An online soccer network in eastern Libya played a key role in informing the outside world of developments in the eastern city of Benghazi and shuttling foreign journalists from the Egyptian border into areas controlled by forces opposed to Libyan leader Col. Moammar Gadaffi.

Tawfik al-Shohiby, a rebel in Benghazi, Libya’s second largest city which fell to the protesters after bitter fighting, used his soccer network to initially distribute flash drives and CDs with videos of the fighting in Benghazi and elsewhere in the country to friends in other towns and to journalists. It was their way of circumventing the Gadaffi regime’s efforts to prevent news of the regime’s brutal crackdown to reach the outside world by clamping down on Internet access and telephone communications.
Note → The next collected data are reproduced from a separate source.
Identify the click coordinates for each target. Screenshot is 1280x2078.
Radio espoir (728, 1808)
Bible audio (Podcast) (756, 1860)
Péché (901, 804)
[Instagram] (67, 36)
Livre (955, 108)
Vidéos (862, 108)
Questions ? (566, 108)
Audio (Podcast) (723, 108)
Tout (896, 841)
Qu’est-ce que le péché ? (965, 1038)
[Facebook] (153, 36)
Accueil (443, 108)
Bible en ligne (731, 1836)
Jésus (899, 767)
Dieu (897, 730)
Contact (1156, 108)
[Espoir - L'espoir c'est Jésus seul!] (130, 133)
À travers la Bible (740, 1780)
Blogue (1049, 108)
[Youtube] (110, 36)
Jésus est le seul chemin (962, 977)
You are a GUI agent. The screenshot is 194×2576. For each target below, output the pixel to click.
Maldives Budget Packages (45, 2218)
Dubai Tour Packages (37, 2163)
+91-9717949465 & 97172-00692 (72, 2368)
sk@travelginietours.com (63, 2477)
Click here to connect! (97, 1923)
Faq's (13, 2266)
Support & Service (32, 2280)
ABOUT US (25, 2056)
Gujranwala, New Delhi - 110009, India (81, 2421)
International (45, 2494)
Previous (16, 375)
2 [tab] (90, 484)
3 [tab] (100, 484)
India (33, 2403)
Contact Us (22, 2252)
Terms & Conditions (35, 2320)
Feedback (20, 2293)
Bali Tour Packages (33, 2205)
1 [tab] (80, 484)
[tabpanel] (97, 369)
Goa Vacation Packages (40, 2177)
Once anti-Gadaffi forces gained control of towns in eastern Libya, the soccer network began shuttling the first journalists to those areas. The Gadaffi regime has refused to let journalists into the country.

"I have friends from east to west, north to south," Al-Shohiby said referring to his soccer network. "There are two guys in Sabha, one in Zawiyah, three friends in Misurata, for example," he said, speaking of towns where pro- and anti-Gadaffi forces clashed this week.

Al Shohiby said one of his relatives bought $75,000 in automatic weapons from arms dealers on the Egyptian border at the beginning of the revolt against Gadaffi and distributed them to citizens' groups in towns like Al Bayda, hometown of the mother of soccer playing Gadaffi son Saadi al-Gadaffi..

It wasn’t immediately clear whether Al-Shohiby’s network also played a role in distributing the arms.